As Goldendoodles age, they can develop visual impairments and it’s best to catch any issues early. Inspect your pet’s eyes for any signs of cloudiness, milky areas, or unusual discharge from the eyes. Your doggo will let you know if it has injured its eye by using its paw on the area or rubbing it against household items. Don’t ignore this if you notice it!

Check the eye for bruising, red areas, scratches, or discoloration. There may even be a piece of sand, stone, or grass in the eye. If you see anything out of the ordinary, and the problem persists, take your fur buddy to the vet for a checkup.

Trimming the nails

Long nails can cause notable pain in Doodles if they’re active dogs and often walk on hard surfaces. Your furry friend can do real damage to its feet if a long nail splits, or bends back and pierces the dog’s skin on its paw pad. For these reasons, nail clipping is an important part of regular grooming.

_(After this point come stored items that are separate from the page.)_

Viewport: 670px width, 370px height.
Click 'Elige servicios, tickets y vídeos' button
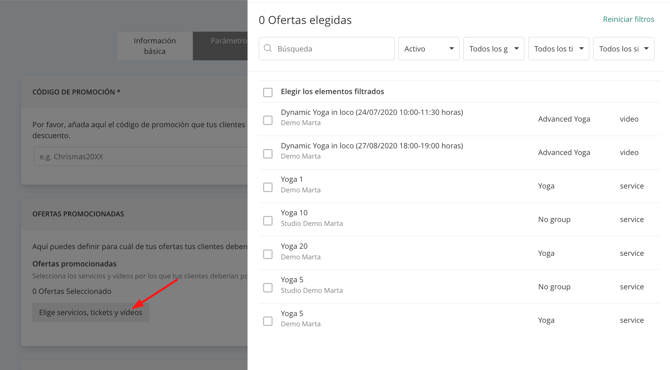(91, 312)
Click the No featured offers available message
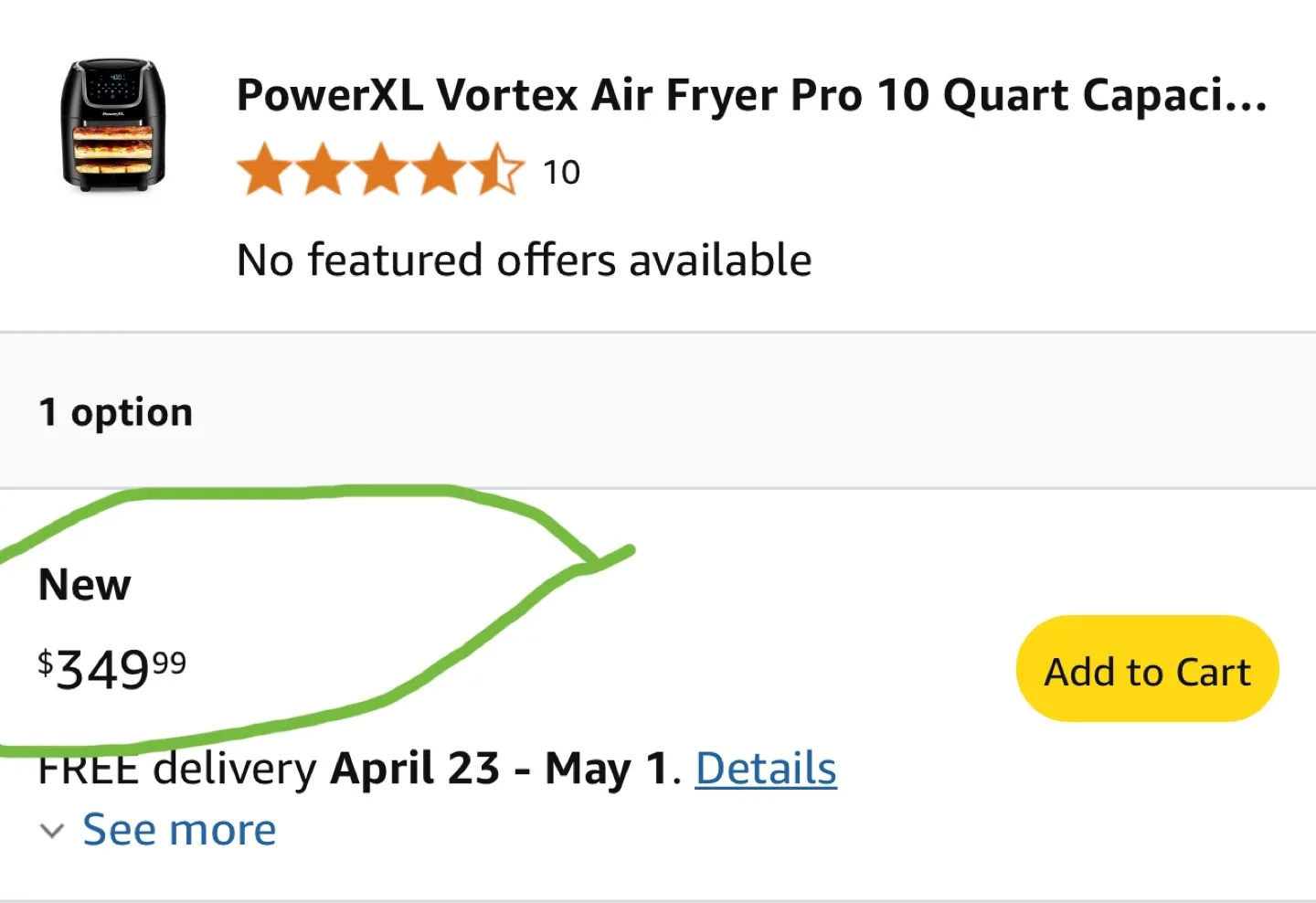Screen dimensions: 1316x903 (x=523, y=259)
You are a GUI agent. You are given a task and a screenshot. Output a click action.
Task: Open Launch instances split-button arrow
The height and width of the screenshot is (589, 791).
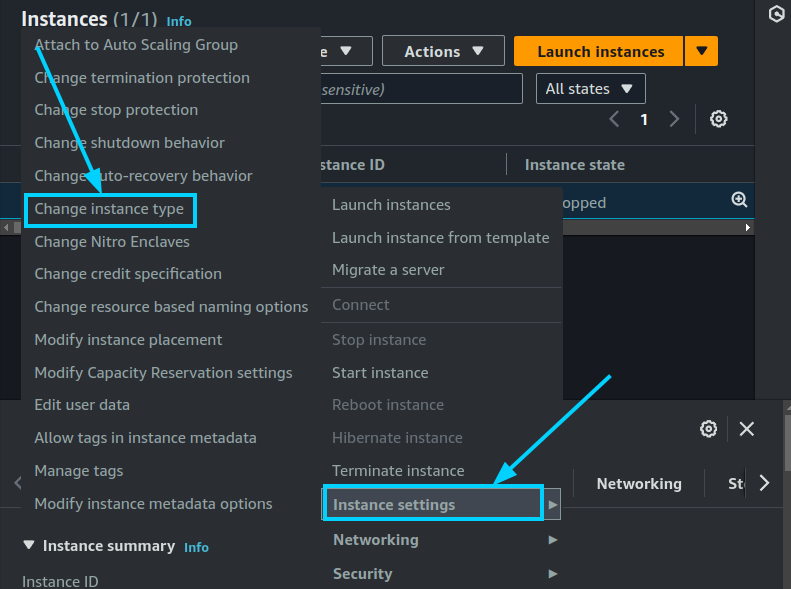(x=701, y=51)
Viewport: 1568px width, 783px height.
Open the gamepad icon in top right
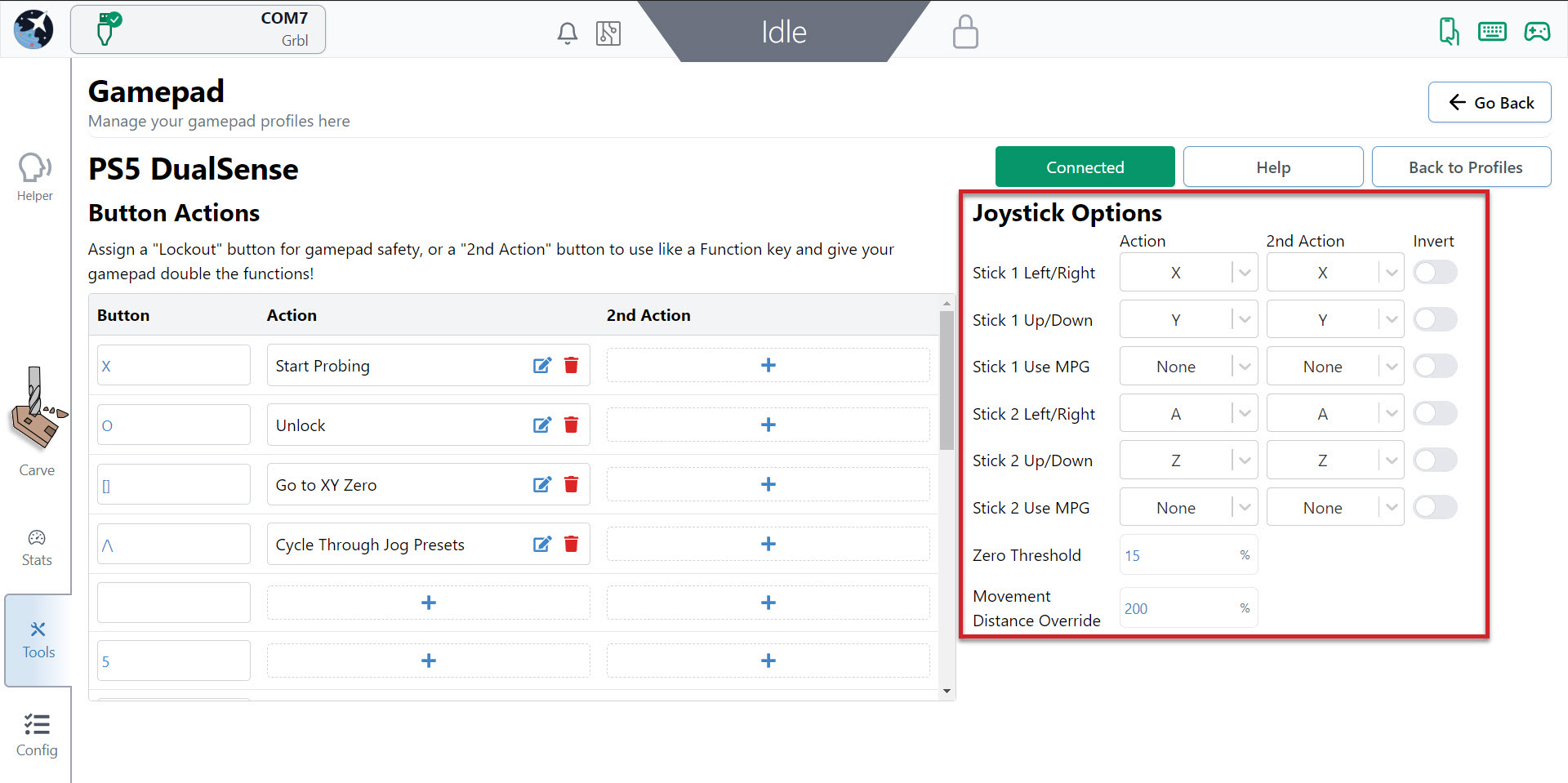click(1536, 32)
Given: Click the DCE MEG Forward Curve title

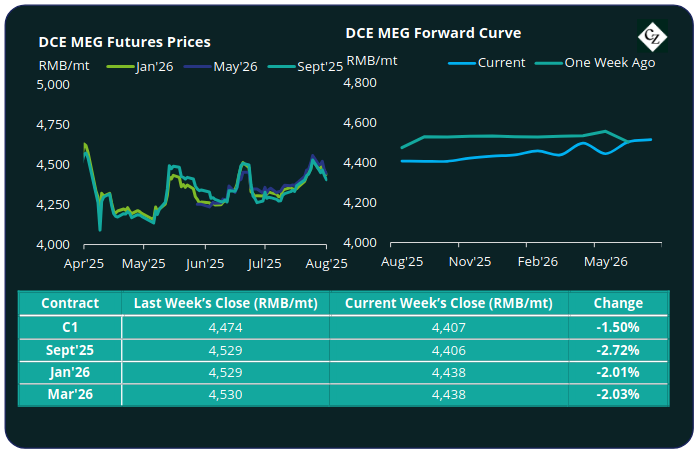Looking at the screenshot, I should click(433, 32).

You may be frightened that you’ll injure your fur buddy if you try to trim its nails, especially the dew claw. If this is the case, don’t just leave it – take your Goldendoodle to a professional groomer instead.



Should I clean my Goldendoodle’s teeth?

Many dog owners don’t realize how important it is to watch your pet’s dental health, and it’s not just about its breath smelling better! Old food and plaque buildup can mean harmful bacteria accumulate, causing real health issues. So yes, brush your Groodle’s teeth on occasion.

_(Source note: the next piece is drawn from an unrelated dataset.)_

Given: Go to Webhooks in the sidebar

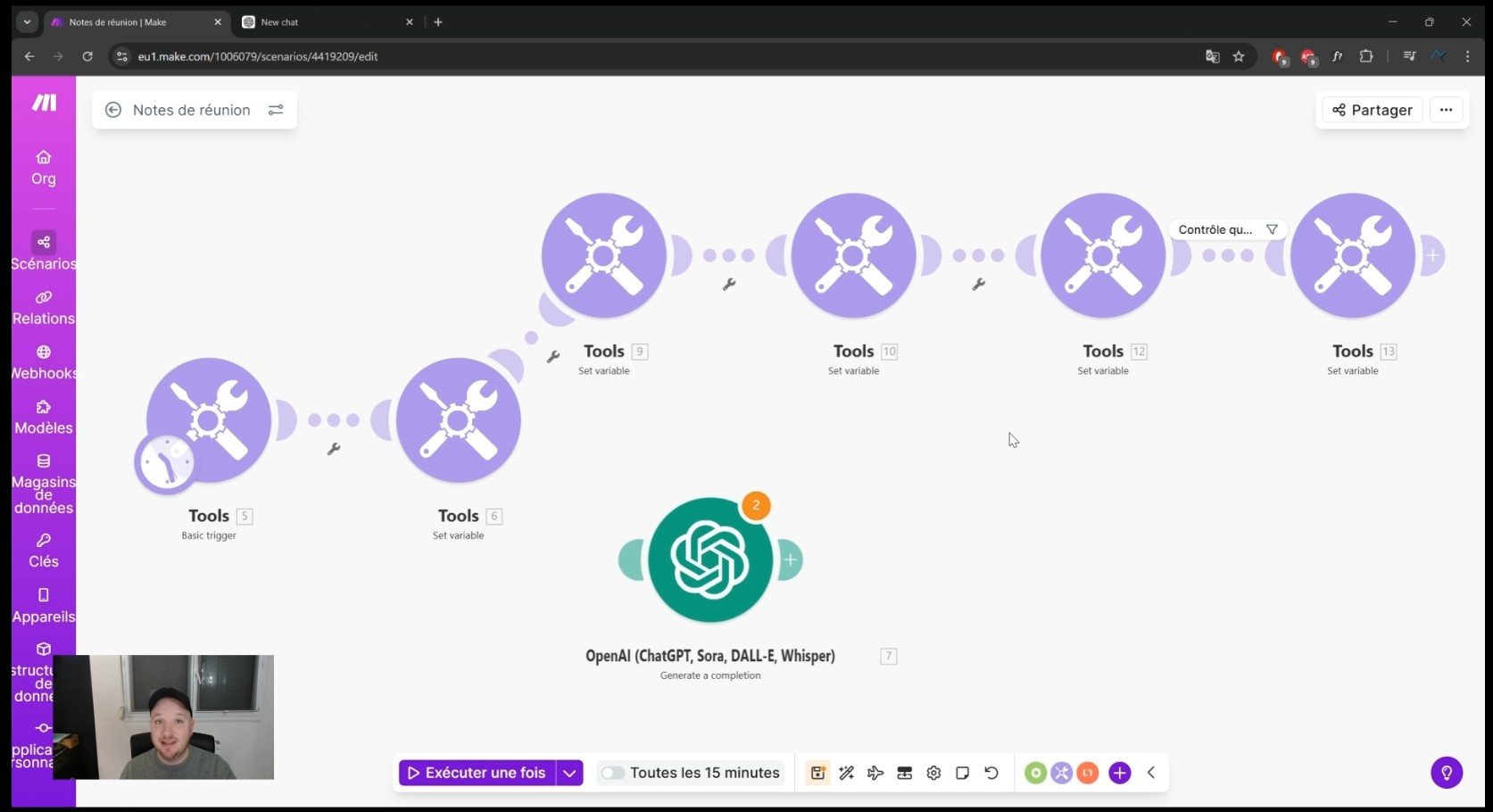Looking at the screenshot, I should 43,361.
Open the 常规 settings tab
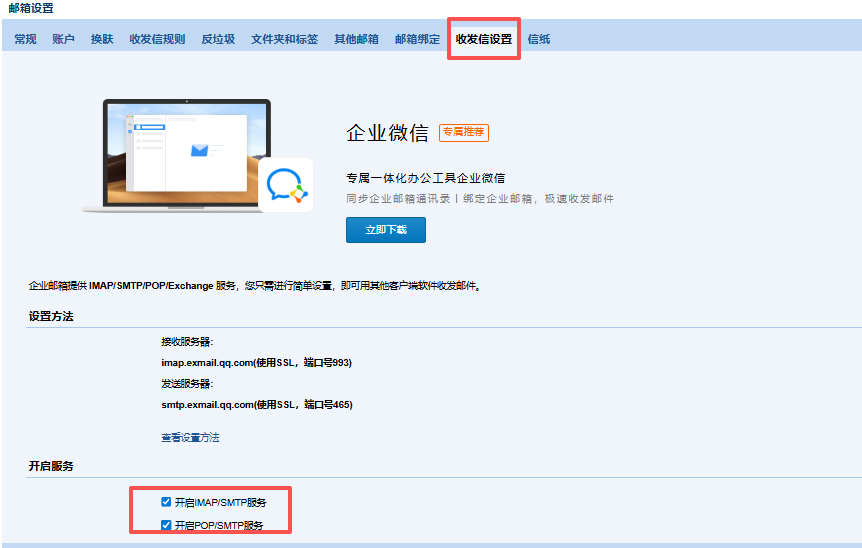 (25, 39)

When you do, use a dog toothbrush that has softer bristles than a normal one. Also, use dog toothpaste too. Human toothpaste can include ingredients harmful to dogs, so visit your pet store for a canine alternative.

Should I groom my Goldendoodle puppy?

Your puppy won’t need grooming as much as a fully grown dog does, but that doesn’t mean that it won’t enjoy a good brushing. Grooming your pup is also a more pleasurable experience than going through every part of grooming an adult dog. It also gets your puppy used to the grooming process for when the time comes when it really needs it. And you’ll start bonding!

How do I clean my Goldendoodle’s ears?

It’s not important to clean your Doodle’s ears when you start grooming your new best friend, but as it gets older, an ear cleaning may be necessary. Use a cotton ball and a canine ear cleaning solution to softly clean your pet’s ears. Just don’t push the cotton ball too deep into the ear canal, and stop cleaning as soon as your dog seems uncomfortable.